Of all the lines below, return only those starting with the line holding "More UK closures" and going on through the line holding "MEMBERS AREA (158, 152)", exactly as written.

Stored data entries
########

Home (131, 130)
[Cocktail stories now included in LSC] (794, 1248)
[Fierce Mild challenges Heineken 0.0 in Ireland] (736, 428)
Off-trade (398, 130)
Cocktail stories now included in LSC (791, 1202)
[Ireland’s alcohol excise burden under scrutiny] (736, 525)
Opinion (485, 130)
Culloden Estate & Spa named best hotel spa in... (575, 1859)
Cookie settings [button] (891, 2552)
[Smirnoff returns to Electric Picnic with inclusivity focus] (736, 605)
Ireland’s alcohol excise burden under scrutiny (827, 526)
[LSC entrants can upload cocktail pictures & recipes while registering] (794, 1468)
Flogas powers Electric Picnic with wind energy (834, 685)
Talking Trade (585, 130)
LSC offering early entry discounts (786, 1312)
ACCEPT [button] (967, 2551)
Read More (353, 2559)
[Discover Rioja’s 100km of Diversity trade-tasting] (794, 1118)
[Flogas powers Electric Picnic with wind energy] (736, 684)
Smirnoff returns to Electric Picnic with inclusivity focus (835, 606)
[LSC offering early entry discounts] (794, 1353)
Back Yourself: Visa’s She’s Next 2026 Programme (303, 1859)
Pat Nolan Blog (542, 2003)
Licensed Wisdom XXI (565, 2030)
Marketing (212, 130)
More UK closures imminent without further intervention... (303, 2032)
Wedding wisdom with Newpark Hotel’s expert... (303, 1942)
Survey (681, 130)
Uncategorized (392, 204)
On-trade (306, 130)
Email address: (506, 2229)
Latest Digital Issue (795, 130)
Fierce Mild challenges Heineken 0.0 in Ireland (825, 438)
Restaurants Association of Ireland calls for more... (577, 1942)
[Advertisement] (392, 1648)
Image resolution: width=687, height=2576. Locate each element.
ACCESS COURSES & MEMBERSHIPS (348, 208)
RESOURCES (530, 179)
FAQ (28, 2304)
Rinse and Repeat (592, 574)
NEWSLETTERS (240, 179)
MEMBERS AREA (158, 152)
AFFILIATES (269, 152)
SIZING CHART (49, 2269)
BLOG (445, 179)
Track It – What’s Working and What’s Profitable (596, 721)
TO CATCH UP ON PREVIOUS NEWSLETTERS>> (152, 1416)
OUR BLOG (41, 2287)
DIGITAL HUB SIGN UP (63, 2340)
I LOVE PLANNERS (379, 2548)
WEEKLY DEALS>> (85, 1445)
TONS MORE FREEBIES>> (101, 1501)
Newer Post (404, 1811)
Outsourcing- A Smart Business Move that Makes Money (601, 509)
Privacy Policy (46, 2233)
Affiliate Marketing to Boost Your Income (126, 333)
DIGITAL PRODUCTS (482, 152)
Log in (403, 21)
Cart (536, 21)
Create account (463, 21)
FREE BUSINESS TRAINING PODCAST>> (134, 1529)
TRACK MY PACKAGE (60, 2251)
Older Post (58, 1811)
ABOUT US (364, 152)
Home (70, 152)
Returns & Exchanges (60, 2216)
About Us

########

## ANSWER TO THIS EXERCISE
More UK closures imminent without further intervention... (303, 2032)
Wedding wisdom with Newpark Hotel’s expert... (303, 1942)
Survey (681, 130)
Uncategorized (392, 204)
On-trade (306, 130)
Email address: (506, 2229)
Latest Digital Issue (795, 130)
Fierce Mild challenges Heineken 0.0 in Ireland (825, 438)
Restaurants Association of Ireland calls for more... (577, 1942)
[Advertisement] (392, 1648)
Image resolution: width=687, height=2576. Locate each element.
ACCESS COURSES & MEMBERSHIPS (348, 208)
RESOURCES (530, 179)
FAQ (28, 2304)
Rinse and Repeat (592, 574)
NEWSLETTERS (240, 179)
MEMBERS AREA (158, 152)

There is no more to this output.